* Inflation showing signs of falling, company says

* France sales up 7.2%, operating profit jumps 39%

* Costs of Grupo BIG integration in Brazil drag down income

(Rewrites top three paragraphs with CEO saying food producers not cooperating on price negotiations, adds retail industry group comment in paragraph 7)

PARIS, July 26 (Reuters) -

The CEO of Carrefour, Europe's biggest food retailer, criticized suppliers as not cooperating in price renegotiations on Wednesday, even as the company said it sees inflationary prices easing and is looking to the second half of the year with confidence.

The French government last month ordered food producers including Danone SA and Kellogg Co to cut prices. The move by France's finance minister to

demand price cuts

from the country's 75 biggest food producers was welcomed by grocers, which have been criticizing

consumer goods firms

for what they see as unjustified price hikes.

"Suppliers are not really playing the game," Carrefour CEO Alexandre Bompard told analysts in a call on Wednesday following the release of first-half results.

Carrefour reported strong first-half sales and profit growth in its core French market.

Food inflation appeared to have peaked in the second quarter, Carrefour said, chiming with the message from consumer goods giant Unilever, whose finance chief on Tuesday said the peak of inflation is now behind.

Against that backdrop, retailers like Carrefour are increasingly venting frustration with food manufacturers that have put through large price increases.

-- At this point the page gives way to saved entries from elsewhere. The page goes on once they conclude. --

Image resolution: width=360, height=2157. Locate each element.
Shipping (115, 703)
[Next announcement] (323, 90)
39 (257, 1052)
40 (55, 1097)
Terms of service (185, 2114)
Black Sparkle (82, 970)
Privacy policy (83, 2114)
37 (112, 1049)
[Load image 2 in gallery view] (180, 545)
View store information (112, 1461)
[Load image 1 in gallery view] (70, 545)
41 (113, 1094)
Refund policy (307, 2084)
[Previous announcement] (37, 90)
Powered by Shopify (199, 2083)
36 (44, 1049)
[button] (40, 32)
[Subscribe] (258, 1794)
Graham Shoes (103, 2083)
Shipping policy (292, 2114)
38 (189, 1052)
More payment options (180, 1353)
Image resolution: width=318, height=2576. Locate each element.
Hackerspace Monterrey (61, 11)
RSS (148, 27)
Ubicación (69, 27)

A spokeswoman for retail industry group the Federation du Commerce et de la Grande Distribution (FCD) said, "The vast majority of industrials refuse to enter into a true renegotiation, as the government had requested."

Carrefour's first-half sales grew 11.2% on a like-for-like basis to 45.45 billion euros, driven notably by a solid performance in France, where Carrefour hypermarkets' low-cost groceries attracted shoppers struggling with a higher cost of living.

Group recurring operating income, however, declined 2.2% to 700 million euros ($774.6 million) at constant exchange rates, dragged down by costs tied to the integration of Grupo BIG in Brazil, Carrefour's second-largest market.

Still, CFO Matthieu Malige said the company sees a stronger second half in terms of recurring operating profit.

Sales of Carrefour-branded products grew, reaching more than 35% of half-year food sales, up three percentage points compared with the first half of 2022. Carrefour aims for its private-label range to account for 40% of food revenues in 2026.

"The push on private label this semester has been very strong," Bompard said.

Operating profit in France jumped 39% to 270 million euros on sales that rose 7.2% on a like-for-like basis. Carrefour has kept its market share in the country stable while other retailers lost share to discount grocers.

Carrefour has vowed to step up expansion in e-commerce, open more discount stores and cut costs as part of Bompard's plan to speed the group's turnaround to 2026.

With net free cash flow rising by 196 million euros to 1.684 billion euros in the first half, Carrefour said it would stick with plans to buy back 800 million euros of shares this year, with 200 million euros completed to date.

Earlier this month Carrefour announced its first major deal in France in more than 20 years, agreeing to buy the Cora and Match supermarket chains from Belgium's Louis Delhaize Group.